Paróquia que abrigou ex-moradores vai montar memorial do Pinheirinho

Trinta dias após a reintegração de posse, famílias ainda recorrem a doações de igreja; objetos perdidos nos escombros farão parte do acervo

Davina mostra álbum de fotos encontrado por ex-morador nos escombros do Pinheirinho: lembranças perdidas (Foto: Danilo Ramos/RBA)

São José dos Campos – A paróquia Nossa Senhora do Perpétuo Socorro, em São José dos Campos, interior paulista, vai fazer um memorial às 1.600 famílias que perderam casas e pertences na reintegração de posse da comunidade Pinheirinho, ocorrida em 22 de janeiro. A igreja, situada no bairro próximo ao terreno, no Campo dos Alemães, serviu de abrigo a pelo menos 200 ex-moradores que não tinham para onde ir na noite em que foram desalojadas. Até hoje, 30 dias após a operação, o Centro de Promoção Humana Dr. Oscar Homero, responsável pelo atendimento dessas famílias, recebe pedidos para doação, que vão desde produtos de higiene a cestas básicas e roupas.

Davina Souza Fernandes, que trabalha no Centro, garante conhecer “mais da metade” das pessoas do Pinheirinho por lidar diariamente com cerca de 80 pedidos de cestas. “Até me emociono em falar deles. Todo mundo diz que ali é uma pequena porcentagem que precisa de ajuda. Eu vejo que é o contrário: são muitos os necessitados. O pessoal que vem aqui é realmente carente”, disse. O cadastro das famílias para recebimento das doações serve também para comprovar à prefeitura que as pessoas moravam no Pinheirinho e que tenham direito ao auxílio-aluguel, de R$ 500.

Ex-moradores ainda vão até a paróquia para entregar objetos encontrados no terreno, após a procura por documentos e bens perdidos. Uma das ex-moradoras resgatou um álbum de fotos que estava no meio dos escombros e levou até a igreja. “Trouxeram isso aqui para mim e me pediram para achar a dona dele, porque é família de lá (do Pinheirinho). Vou tentar localizar”, disse, exibindo as fotos perdidas.

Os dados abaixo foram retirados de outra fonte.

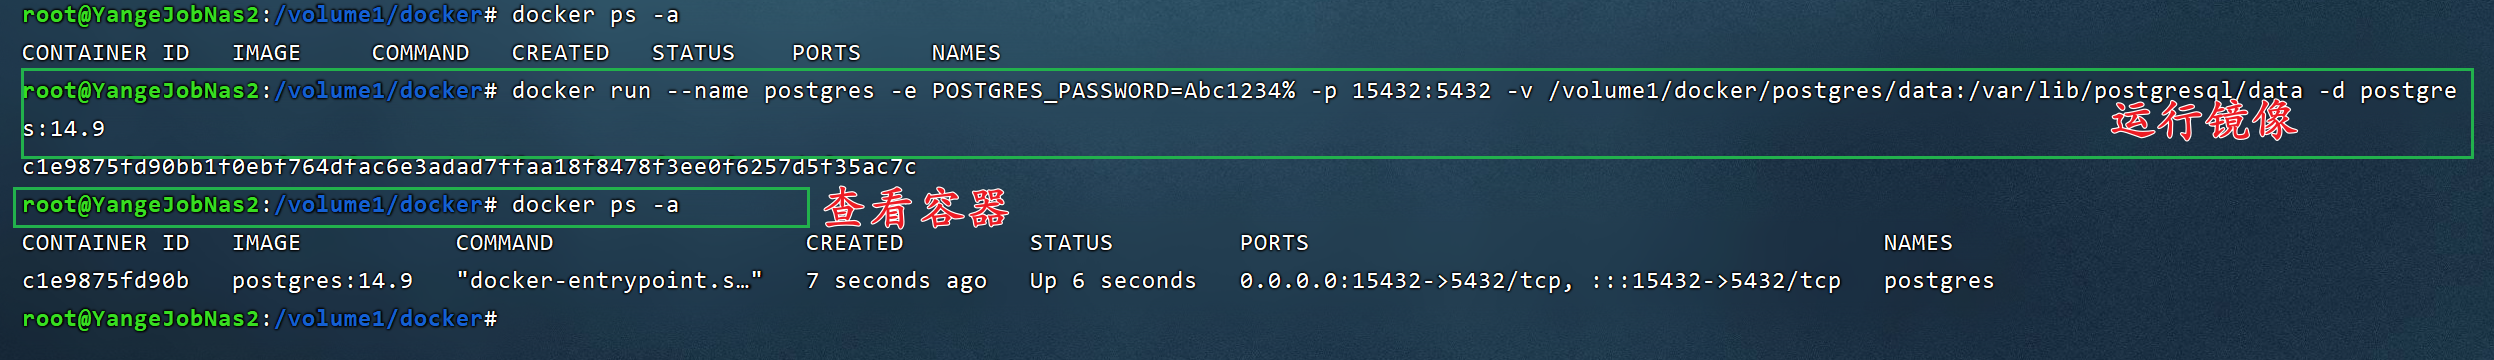The height and width of the screenshot is (360, 2494).
Task: Click the '7 seconds ago' created value
Action: coord(896,281)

Os objetos e as lembranças farão parte do memorial, que ocupará parte de um anexo da paróquia, em construção. “Com tudo o que a gente conseguir guardar do Pinheirinho, vamos montar um espaço para que este episódio não seja esquecido”, frisou Davina. A iniciativa pretende também “reerguer” a capela Madre Teresa de Calcutá, antes situada no meio do Pinheirinho, e que foi derrubada pelos tratores. O local servia de refúgio aos então moradores a cada ameaça de desalojamento.

Davina conta que paróquia ainda recebe grande volume de pedidos de ajuda dos ex-moradores do Pinheirinho (Foto: Danilo Ramos/RBA)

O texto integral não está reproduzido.